The surface potential at the oxide solution interface (Ψ0) is dependent on the pH of the bulk solution (pHB) with the following function: d Ψ0/dpHB=-2.3X(kT)α/q

This is Nernstian in nature but includes a sensitivity parameter α which can vary between 0 and 1. The closer to 1 it is then the more Nernstian the pH response, i.e. it’s closer to acting like a glass membrane ISE, where ΔΨ0 = -59.2 mV/pH at 298K. Theoretically the sensitivity α will have the following formula:

α =1/(2.3kTCCdl /q2βint)+1

This is a function of physical constants (k, T & q) as well as the variables Cdl and βint which represent firstly the double layer capacitance at the solution/oxide interface and secondly the buffer capacity of the oxide surface .

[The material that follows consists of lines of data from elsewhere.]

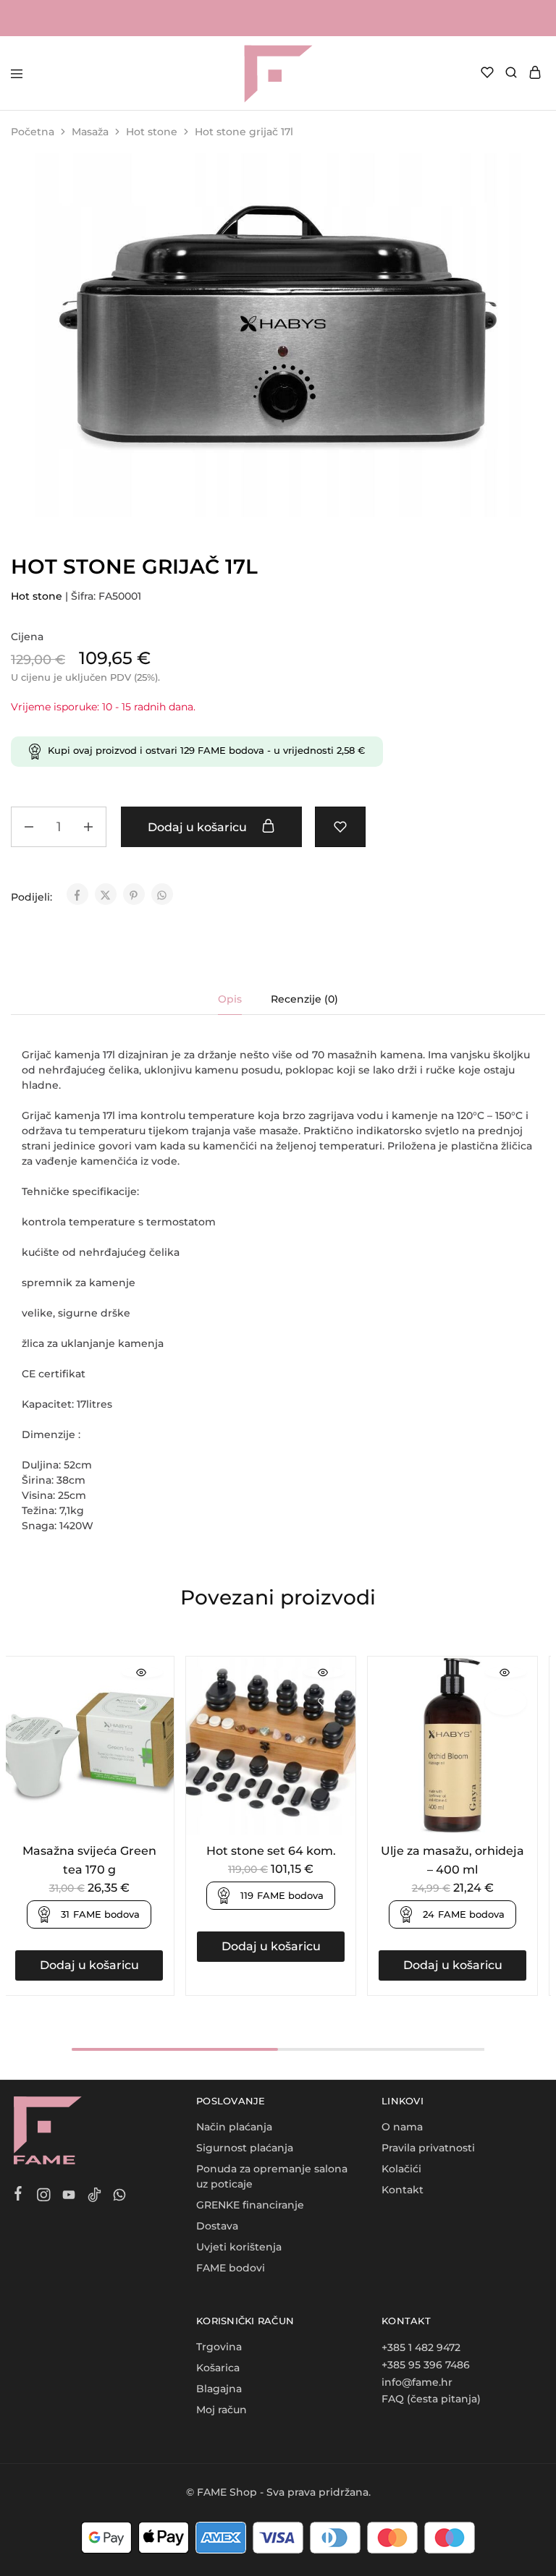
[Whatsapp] (119, 2197)
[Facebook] (18, 2195)
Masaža (90, 131)
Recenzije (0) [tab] (304, 999)
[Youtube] (69, 2197)
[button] (89, 1965)
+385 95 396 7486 (426, 2364)
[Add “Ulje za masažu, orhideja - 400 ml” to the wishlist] (505, 1701)
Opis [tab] (230, 999)
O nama (402, 2126)
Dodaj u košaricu (199, 827)
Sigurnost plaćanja (244, 2147)
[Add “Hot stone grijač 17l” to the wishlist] (340, 826)
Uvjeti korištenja (239, 2246)
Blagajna (219, 2388)
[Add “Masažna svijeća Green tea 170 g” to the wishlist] (142, 1701)
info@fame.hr (417, 2382)
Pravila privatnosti (428, 2147)
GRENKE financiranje (250, 2204)
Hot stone (151, 131)
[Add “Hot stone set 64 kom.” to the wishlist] (324, 1701)
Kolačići (401, 2168)
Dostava (217, 2225)
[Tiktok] (94, 2197)
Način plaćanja (234, 2126)
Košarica (218, 2367)
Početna (32, 131)
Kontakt (403, 2189)
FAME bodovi (230, 2267)
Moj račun (221, 2409)
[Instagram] (43, 2197)
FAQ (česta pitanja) (431, 2398)
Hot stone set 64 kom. (271, 1851)
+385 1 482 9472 (421, 2347)
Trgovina (219, 2346)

The intrinsic buffer capacity of the oxide surface (βint) is a measure of the ability of the surface to accept or donate protons to and from the solution. It should be maximised to increase the sensitivity by making α closer to unity. Silicon dioxide isn’t the best material to use for an ISFET as the buffer capacity is relatively low. This means the sensitivity is sub- Nernstian and the ISFET made with SiO2 is more sensitive to changes in Cdl. Other materials like silicon nitride (Si3N4), aluminium oxide (Al2O3) and tantalum pentoxide (Ta2O5) are better for a variety of reasons and have higher βint and α. One reason for the better performance of the aluminium and tantalum oxides might be the greater number of oxygen atoms involved in the oxides, meaning a greater density of amphoteric sites at the surface.

Hope, this answer will serve you the basic purpose.